The industry should pay close attention to the EPA's regulatory amendment proposal of November 2025, which aims to focus regulatory resources on substances and products presenting PFAS high-risk and high-content targets. For instance, the proposed 0.1% concentration threshold effectively imposes stricter requirements on laboratories Limits of Reporting (LoR). Companies must now provide laboratory-certified documentation to prove their products fall below this threshold or face significant pressure to retroactively verify historical data. This signifies that scientific testing is not optional but the sole legally defensible basis upon which companies can demonstrate compliance with the applicable threshold.
Intensive Implementation of State Laws: 2024-2025 Industry Restriction List
Compared to federal-level data collection, state-level ban legislation formally transitioned into the enforcement phase between 2024 and 2025. These laws predominantly adopt the “Intentionally Added” criterion as the standard for determination, creating immediate demands for corporate material management and third-party testing reports. Below are the key effective dates for each industry:
- All industries:
- Maine and Minnesota: Statewide bans on all PFAS products are expected to be fully implemented in 2032.
- Textile and Apparel:
- California and New York: As of January 1, 2025, the sale of textiles and apparel intentionally containing PFAS is prohibited. California law explicitly requires businesses to possess a Certificate of Compliance (CoC) meeting specified standards. For outdoor apparel designed for extreme weather, mandatory labeling requirements must be implemented starting in 2025.
- Food Packaging and Containers:
- Minnesota, Oregon and Illinois: Simultaneously implement bans on January 1, 2025. Given the broad state definitions of packaging materials (including paper, paperboard, and plant-based fibers), companies must ensure their supply chains achieve full PFAS phase-out by 2025, in order to maintain market access.
2026 Outlook: The Compliance Showdown and Data Verification in Global Supply Chains
Entering 2026, the overall PFAS policy landscape in the United States will transition from a “preparation phase” into a peak period of “enforcement and data validation.” Developments this year will determine the competitive threshold for businesses over the next decade:
- State Mandatory Reporting Window Opens: Minnesota and Maine will launch large-scale product reporting procedures in 2026. Taking Minnesota as an example, manufacturers must report all intentionally added PFAS information in their products to the state authorities by July 1, 2026, including chemical names, concentrations, and intended uses. This means companies can no longer rely solely on “no added PFAS” claims. Instead, they must provide specific chemical identification data through third-party testing. Failure to do so may result in legal risks such as product removal from the market.
- Standardization of Technical Detection Thresholds: Multiple regulations starting in 2026 require companies to conduct product identification and traceability, with a full sales ban effective in 2027 (relevant timelines should be confirmed on official government websites). This compliance model — where testing data itself defines compliance — is expected to become the standard enforcement practice adopted by states after 2026.

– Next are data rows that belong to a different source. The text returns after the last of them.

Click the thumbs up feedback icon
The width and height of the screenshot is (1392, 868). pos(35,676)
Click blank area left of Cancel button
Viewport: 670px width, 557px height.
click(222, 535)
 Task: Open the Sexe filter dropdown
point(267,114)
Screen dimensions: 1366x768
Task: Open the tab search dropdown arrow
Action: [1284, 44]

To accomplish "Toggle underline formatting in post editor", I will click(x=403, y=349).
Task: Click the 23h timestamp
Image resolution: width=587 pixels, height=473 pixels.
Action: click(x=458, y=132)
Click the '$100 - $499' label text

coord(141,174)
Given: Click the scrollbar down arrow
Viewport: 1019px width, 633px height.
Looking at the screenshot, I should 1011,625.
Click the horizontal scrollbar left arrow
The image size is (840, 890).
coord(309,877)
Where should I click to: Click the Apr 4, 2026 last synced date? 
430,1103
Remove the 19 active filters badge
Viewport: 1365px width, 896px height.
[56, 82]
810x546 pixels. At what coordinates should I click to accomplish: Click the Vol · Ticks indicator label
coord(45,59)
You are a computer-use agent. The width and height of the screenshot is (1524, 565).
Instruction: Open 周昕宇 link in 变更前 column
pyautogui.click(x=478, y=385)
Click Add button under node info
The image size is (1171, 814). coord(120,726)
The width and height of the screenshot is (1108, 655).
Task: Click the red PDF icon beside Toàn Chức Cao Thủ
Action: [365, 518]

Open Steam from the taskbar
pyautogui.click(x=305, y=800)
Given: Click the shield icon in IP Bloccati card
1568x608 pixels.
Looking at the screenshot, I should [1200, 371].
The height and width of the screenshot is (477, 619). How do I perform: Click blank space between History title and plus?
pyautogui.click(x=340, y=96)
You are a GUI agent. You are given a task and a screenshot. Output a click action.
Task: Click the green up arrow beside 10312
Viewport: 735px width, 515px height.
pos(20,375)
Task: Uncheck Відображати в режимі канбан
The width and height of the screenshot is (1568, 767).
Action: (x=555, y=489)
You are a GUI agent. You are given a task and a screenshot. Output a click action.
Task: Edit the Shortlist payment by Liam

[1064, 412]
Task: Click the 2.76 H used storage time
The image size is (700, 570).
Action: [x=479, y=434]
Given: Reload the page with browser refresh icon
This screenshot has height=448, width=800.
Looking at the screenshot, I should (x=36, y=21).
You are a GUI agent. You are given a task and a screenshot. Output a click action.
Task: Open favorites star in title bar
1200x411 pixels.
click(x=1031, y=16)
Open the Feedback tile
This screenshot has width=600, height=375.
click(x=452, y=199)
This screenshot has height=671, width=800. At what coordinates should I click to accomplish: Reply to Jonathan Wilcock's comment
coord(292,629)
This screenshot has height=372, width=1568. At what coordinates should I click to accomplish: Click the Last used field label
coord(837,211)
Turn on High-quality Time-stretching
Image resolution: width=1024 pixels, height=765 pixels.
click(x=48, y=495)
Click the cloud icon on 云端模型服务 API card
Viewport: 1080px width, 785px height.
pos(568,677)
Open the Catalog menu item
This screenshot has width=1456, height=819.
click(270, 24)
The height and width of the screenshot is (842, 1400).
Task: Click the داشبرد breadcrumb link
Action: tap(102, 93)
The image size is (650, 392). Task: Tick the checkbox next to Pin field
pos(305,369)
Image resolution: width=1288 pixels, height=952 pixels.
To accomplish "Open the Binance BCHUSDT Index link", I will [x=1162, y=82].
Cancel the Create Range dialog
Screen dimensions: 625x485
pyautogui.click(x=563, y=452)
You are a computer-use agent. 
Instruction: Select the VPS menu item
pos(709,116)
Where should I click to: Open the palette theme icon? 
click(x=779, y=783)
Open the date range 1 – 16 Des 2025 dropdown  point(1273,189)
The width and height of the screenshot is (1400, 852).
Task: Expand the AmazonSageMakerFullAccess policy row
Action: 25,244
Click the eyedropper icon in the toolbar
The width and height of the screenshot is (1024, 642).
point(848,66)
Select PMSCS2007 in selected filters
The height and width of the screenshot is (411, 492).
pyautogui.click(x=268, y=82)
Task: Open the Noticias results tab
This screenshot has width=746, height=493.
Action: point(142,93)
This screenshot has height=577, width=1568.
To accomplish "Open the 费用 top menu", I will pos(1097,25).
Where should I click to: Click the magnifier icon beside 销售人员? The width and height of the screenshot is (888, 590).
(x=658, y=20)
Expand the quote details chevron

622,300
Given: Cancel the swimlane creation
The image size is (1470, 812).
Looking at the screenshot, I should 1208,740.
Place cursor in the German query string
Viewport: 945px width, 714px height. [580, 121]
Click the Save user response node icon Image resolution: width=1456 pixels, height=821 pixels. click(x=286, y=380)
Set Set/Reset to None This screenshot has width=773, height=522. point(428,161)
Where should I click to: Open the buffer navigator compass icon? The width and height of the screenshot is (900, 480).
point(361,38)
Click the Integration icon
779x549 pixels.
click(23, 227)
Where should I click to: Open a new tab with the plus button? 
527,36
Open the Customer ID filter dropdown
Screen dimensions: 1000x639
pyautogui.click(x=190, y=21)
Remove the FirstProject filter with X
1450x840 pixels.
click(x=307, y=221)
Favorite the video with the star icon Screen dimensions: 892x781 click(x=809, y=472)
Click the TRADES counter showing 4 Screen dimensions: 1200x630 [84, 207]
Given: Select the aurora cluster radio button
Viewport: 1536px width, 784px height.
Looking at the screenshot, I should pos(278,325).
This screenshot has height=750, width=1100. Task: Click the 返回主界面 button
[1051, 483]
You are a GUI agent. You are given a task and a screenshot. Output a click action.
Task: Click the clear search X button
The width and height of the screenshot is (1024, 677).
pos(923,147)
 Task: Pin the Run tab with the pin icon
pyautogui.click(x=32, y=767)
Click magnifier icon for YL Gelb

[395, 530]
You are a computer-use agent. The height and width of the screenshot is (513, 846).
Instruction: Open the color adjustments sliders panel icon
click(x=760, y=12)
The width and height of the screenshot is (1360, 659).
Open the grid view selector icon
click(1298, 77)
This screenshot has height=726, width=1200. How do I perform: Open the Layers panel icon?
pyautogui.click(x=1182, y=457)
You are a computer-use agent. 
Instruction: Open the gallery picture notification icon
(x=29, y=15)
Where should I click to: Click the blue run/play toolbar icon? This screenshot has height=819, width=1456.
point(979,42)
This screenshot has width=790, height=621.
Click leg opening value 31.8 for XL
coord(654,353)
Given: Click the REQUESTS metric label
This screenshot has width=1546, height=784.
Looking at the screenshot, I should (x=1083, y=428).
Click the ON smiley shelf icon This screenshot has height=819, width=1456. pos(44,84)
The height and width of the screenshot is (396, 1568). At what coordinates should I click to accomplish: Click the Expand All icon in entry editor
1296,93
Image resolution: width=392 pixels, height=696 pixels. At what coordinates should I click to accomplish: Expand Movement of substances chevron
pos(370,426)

- Compliance labeling and diversified disclosure obligations: Starting in 2026, labeling obligations will become a critical component of market access. Disclosure requirements vary by state: some jurisdictions require “positive disclosure”, meaning products must clearly state that they contain PFAS, while others favor “negative disclosure,” prohibiting eco-friendly or“no-additive”claims unless regulated substances are proven absent. Regardless of which approach applies, the core technical prerequisite remains the same: companies must rely on authoritative third-party testing to precisely determine PFAS contents in their products. Only through scientifically validated data can companies ensure the accuracy of their labeling information and avoid violations of state consumer protection laws or exposure to substantial fines.
Looking Ahead to 2026: The Start of the Reporting Time and the Peak of Data Submission
The regulatory evolution from 2024 to 2025 essentially laid the groundwork for subsequent comprehensive enforcement. As states refine their definitions of “intentional addition” and federal reporting deadlines become clearer, only through precise and professional chemical analysis and material list verification can businesses maintain operational resilience amid this regulatory storm surrounding the so-called “forever chemicals.”